My parents have always volunteered for things and only became busier after retirement. I was able to do a lot of volunteering myself when my kids were growing up. It is hard for people to understand that you don’t need to be paid for doing something; sometimes the reward is how you feel doing the task.

Take care of older family members

My dad’s parents lived only four blocks from our house when we were growing up. We were encouraged to visit them often. Mom would always make extra food or baking and one of us would go up to their house with it after school. We would sit and visit with grandma as she crocheted, grandpa would be in and out of sleep in his recliner chair and Price is Right would be on on the T.V.
I am disappointed that my own children didn’t have those kind of visits with their grandparents as we always lived too far away.

My parents continued to visit my grandparents daily right up until they passed away.

Explore musical interests

I was encouraged to take a few years of piano lessons in elementary school. I sang with our church choir with mom throughout high school. Dad joined too after he retired.

School band started in grade 4 and my parents bought me an alto sax. At one point, in our house growing up, we could have had a trombone, trumpet, alto sax and piano being played by different siblings; we all practiced at home. I am not sure I would have had the patience to allow all that noise.

Since I left home I have played in military marching bands, pipe band, handbell choir and sung in various church and community choirs.

My love for music comes from being allowed to try different instruments and not having limitations on practice time.

Reading is important

Books and magazines were always a big thing in our family. I am pretty sure that all of us kids are still book readers as adults. I have learned how important reading, and seeing adults read, is to a child’s overall learning.

Spend time playing games with others

When I was young, I recall going over to the Pennell’s, Brodas or LaRocques with my parents while they played cards. We played many board games as kids like Monopoly, Stock Ticker, Careers, Clue, Risk and Rummoli. With our parents we played Scrabble, Crib, Mastermind and various card games.

Our kids have been playing games from when they were very small. We started with games like Candy Land, Snakes and Ladders, Guess Who and Memory.
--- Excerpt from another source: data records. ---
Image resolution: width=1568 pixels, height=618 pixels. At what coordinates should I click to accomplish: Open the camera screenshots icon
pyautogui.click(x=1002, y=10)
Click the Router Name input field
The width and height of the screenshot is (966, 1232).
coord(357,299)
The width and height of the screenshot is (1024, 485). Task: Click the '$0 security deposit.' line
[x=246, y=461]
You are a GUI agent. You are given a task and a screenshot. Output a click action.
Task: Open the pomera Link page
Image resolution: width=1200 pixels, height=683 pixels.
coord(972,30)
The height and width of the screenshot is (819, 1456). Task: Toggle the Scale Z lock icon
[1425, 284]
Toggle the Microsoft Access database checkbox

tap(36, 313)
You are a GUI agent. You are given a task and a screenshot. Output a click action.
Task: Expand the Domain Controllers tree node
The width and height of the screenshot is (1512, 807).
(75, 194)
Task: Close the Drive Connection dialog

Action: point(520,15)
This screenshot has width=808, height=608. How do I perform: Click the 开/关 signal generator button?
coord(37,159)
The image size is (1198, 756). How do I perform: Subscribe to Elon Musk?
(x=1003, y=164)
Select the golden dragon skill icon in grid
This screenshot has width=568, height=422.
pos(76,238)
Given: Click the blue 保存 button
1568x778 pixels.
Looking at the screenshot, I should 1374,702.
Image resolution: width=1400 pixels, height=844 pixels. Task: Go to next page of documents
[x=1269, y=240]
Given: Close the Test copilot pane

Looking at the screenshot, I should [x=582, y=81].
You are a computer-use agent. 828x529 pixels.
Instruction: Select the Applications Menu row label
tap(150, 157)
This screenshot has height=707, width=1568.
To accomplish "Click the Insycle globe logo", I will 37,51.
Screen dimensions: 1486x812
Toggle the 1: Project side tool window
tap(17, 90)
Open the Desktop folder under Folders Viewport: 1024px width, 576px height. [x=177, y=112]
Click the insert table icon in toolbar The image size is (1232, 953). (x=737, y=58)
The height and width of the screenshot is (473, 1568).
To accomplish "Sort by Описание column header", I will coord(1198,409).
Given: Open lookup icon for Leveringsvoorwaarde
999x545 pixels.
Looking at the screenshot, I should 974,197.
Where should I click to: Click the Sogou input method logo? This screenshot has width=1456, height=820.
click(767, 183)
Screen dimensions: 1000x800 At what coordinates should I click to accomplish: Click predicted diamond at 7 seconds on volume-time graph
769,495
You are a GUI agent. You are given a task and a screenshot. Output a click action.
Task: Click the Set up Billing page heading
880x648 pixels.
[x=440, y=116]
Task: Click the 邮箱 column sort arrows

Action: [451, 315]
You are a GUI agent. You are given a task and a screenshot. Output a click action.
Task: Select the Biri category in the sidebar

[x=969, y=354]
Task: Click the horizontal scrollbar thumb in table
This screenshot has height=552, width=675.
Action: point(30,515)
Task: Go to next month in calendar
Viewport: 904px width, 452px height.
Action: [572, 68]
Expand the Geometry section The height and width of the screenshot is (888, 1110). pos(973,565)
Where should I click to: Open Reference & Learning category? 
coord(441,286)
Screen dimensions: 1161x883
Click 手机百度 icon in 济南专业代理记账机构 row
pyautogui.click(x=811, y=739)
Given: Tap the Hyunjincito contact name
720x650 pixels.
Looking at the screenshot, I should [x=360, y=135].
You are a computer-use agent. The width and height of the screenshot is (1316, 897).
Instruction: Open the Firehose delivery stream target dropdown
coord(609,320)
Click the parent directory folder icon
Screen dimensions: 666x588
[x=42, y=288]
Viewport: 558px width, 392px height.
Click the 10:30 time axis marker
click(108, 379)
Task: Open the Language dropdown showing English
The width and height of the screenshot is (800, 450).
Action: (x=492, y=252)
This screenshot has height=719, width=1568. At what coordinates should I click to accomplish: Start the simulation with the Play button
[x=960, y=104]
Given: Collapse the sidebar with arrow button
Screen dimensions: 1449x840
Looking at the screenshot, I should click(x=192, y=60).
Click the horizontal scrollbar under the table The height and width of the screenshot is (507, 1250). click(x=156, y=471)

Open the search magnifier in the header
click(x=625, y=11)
We got almost all of the kids games at garage sales. Our family has continued our gaming into their adulthood and have amassed quite a gaming library. It is our favourite way of interacting as a family.


Aside from the enjoyment that there is in playing games, there are so many life skills learned while playing games. Things like math, social interaction, communication, problem solving, strategy, planning ahead and how to not be a sore loser.

As I look back at all the headings I have used to describe the skills and lessons that my parents have imparted to me, I feel that I had a well-rounded life skills education and was able to impart some of that knowledge onto my own children.

My parents with my children 2014

4 Replies to “Growing up: Life Skills Learned”

  1. Corinne, a very interesting read and you were/are blessed to have wonderful Christian parents. Treasure those memories and remember to this day it reflects on you too.

  2. Thanks!
    We both remember some of the things mentioned, but, some were deleted.